Assetinsure will aim to take on the banks as it becomes the first APRA licensed insurer in Australia able to offer mining rehabilitation bonds.

The insurer recently signed an Australia-first deal with major mining firm Peabody to offer a Mining Rehabilitation Facility to cover the latter’s Australian rehabilitation obligations. The respective State Governments hold on to the bonds and if the mine operator fails to rehabilitate the land, the Government will use some of, or the entire bond, to help rehabilitate the mined area.

Andrew Calvert, head of surety at Assetinsure, told Insurance Business that the new mining rehabilitation bond has been years in the making and comes as state Governments in Australia hold close to $10 billion of mining companies’ cash.

“Up until last year, really the only providers of that product were the banks,” Calvert said. “We basically have been working on a solution for quite a few years with Swiss Re. We went to APRA and got APRA’s consent and approval to write that product so we are APRA approved.

“We went to the market because our understanding was there was around about $10 billion in cash that was basically being held in accounts to secure these guarantees that were being issued to Governments which is really inefficient because you need the cash for working capital and investment to expand your mine, etc.”

Assetinsure also worked closely with South African firm Lombard Insurance, an expert in the mining rehabilitation sector. It allows mining companies to use a fraction of the cash required to place a bond, when compared to banks’ offerings. The product is available to brokers with mining clients, Calvert said.

Despite being a potentially lucrative area, Calvert explained that it has taken a long time for the Australian insurance industry to offer a similar product due to its long-term complexity.

“It isn’t easy, it is a very specialised area, hence why people haven’t got into the sector,” Calvert said.

“Mining rehab bonds are technically out there for the full tenement period so a mine could be in operation for 30, 40, 50 years.
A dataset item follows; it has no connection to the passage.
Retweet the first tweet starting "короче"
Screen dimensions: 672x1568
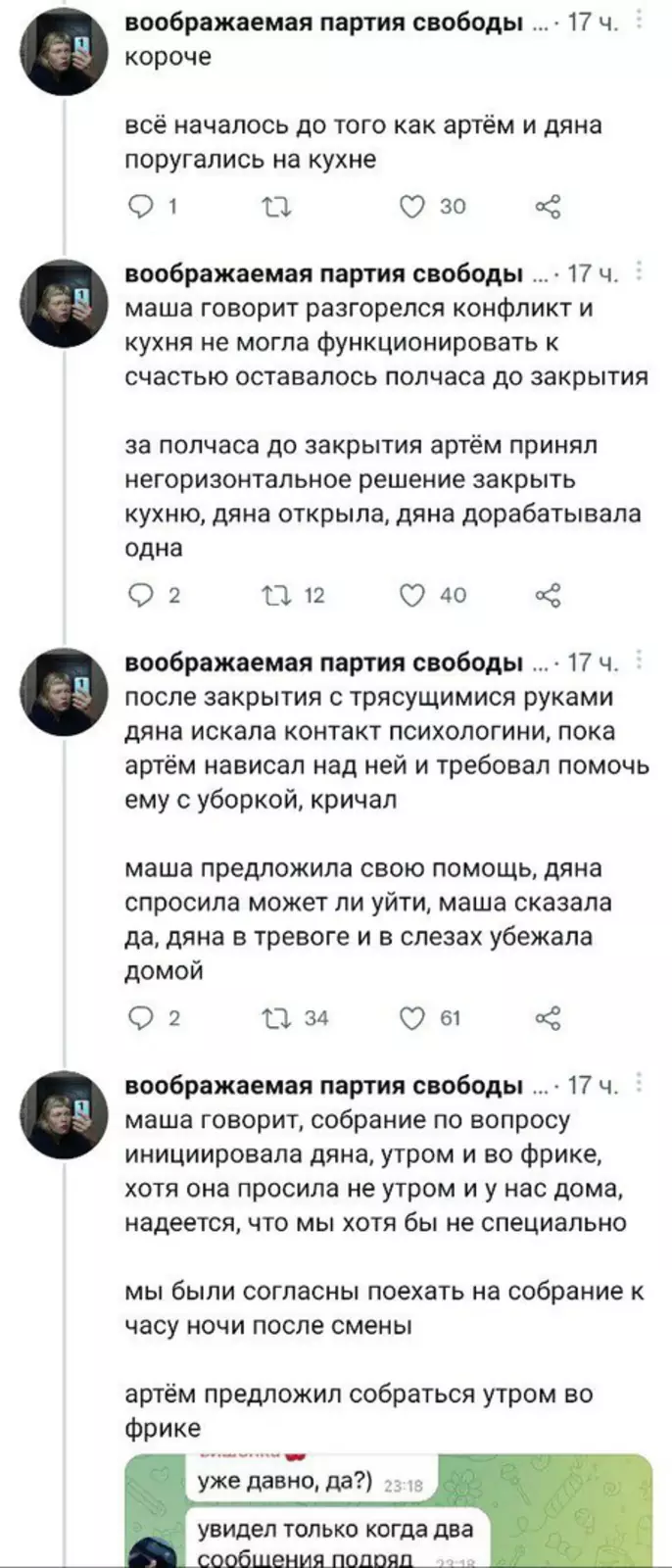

It was more trying to get reinsurance support and get their heads around that period of time.”

With a figure like $10 billion linked to the market, Calvert said that state governments are becoming more aware of the issue which could help further spur the market.

“Each of the states in Australia are looking and focusing on, or have an increased focus on, the total rehabilitation liability associated with individual mines - so we believe the demand for this product is only going to increase over time,” Calvert said.

This does not mean that Assetinsure will rush into deals, however, as Calvert noted it will still depend on underwriting and risk appetite.

“It is like any market, there will be deals we can’t do and have no appetite for and there will be a select number that we do,” he explained. “We have got to be very disciplined in our underwriting approach and only select those deals which we believe meet our financial metrics and risk appetite.”